Israeli Prime Minister Bibi Netanyahu froze the appointment of his new national director of hasbarah (public diplomacy), Dr. Ran Baratz, in the wake of comments Baratz made about President Barack Obama and Secretary of State John Kerry on Facebook.
Baratz, who was appointed Wednesday, wrote in the wake of Obama’s reaction to Netanyahu’s March speech to the U.S. Congress that “this is what modern anti-Semitism looks like in Western liberal countries. And of course, it comes with a lot of tolerance and understanding toward Islamic anti-Semitism.
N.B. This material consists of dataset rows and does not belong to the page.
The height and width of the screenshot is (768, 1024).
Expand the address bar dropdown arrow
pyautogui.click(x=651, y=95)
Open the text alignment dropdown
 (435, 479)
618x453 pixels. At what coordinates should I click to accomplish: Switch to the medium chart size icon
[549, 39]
So much tolerance and understanding, until they are even willing to give them nukes.”
In October of 2014, he also wrote about a speech in which Kerry correlated Israel with the Islamic State that “after his term as secretary of state he is certain to have a flourishing career in one of the stand-up comedy clubs in Kansas City, Mosul, or the Holot detention facility.” He reportedly said Kerry had “the mental age of a 12-year-old.” In a more recent comment, Baratz mocked Israeli President Reuven Rivlin.
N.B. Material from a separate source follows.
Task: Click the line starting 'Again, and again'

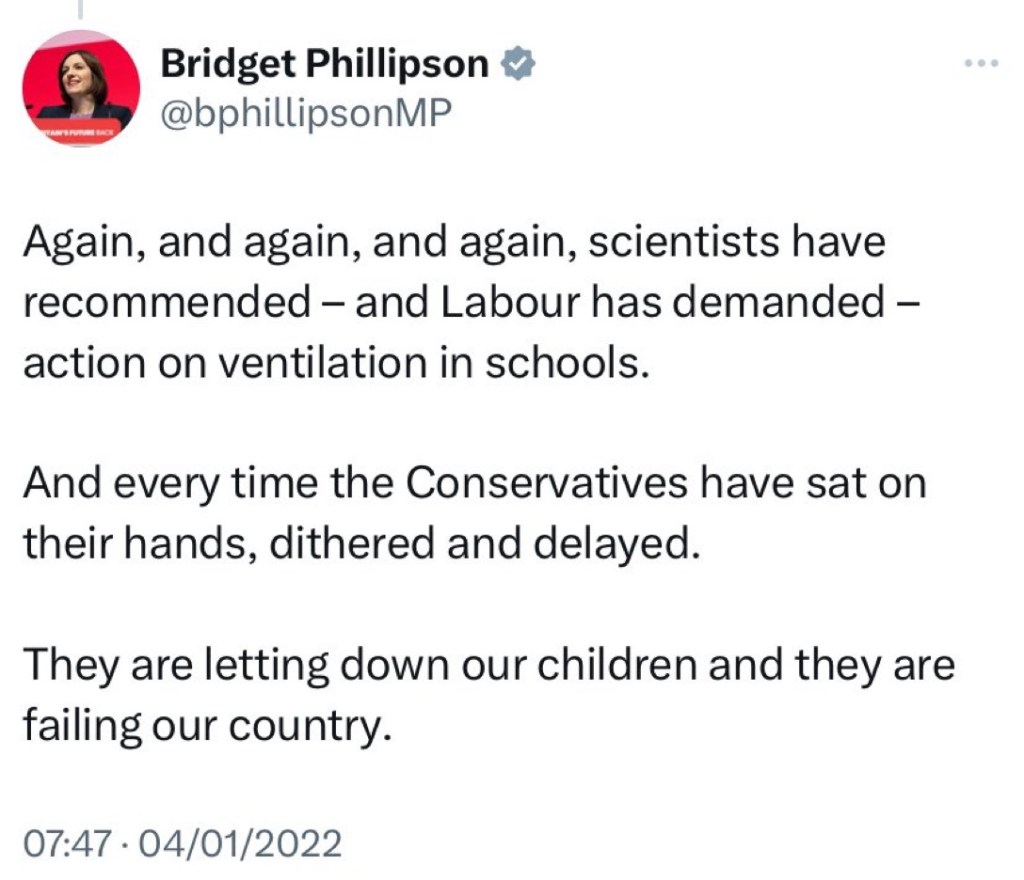Action: click(454, 244)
According to a State Department spokesman, the U.S. government has found the comments both “troubling and offensive,” and Netanyahu himself issued a statement that “those posts are totally unacceptable and in no way reflect my positions or the policies of the Government of Israel.”
Baratz has since apologized “for the hurtful remarks,” saying that “these postings were written hastily and sometimes humorously, in a manner appropriate for a private person writing on the Internet. It is clear to me that in a government position one must act and express oneself differently.”
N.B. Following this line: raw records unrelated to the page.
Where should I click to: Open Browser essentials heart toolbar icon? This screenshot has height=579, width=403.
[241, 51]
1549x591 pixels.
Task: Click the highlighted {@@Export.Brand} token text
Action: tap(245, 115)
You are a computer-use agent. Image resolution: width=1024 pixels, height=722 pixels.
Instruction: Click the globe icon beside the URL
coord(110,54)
Baratz was previously fired from a lecturer position at Hebrew University of Jerusalem amid allegations that his right-wing political views may have been the reason for his dismissal. He is a founder of the politically conservative Israeli website Mida.
In an editorial by the current English-language editor at Mida, Avi Woolf, on Thursday for the Times of Israel, Woolf defended Baratz, writing that although Baratz did issue harsh criticisms, “everyone, in the U.S. and elsewhere, does so—both in an official capacity and otherwise. Senior U.S. officials calling Bibi ‘chickensh*t,’ the old habit of Israeli political rivals calling each other Nazi or fascist or murderer, and many, many others—these are the familiar barbs of politics.”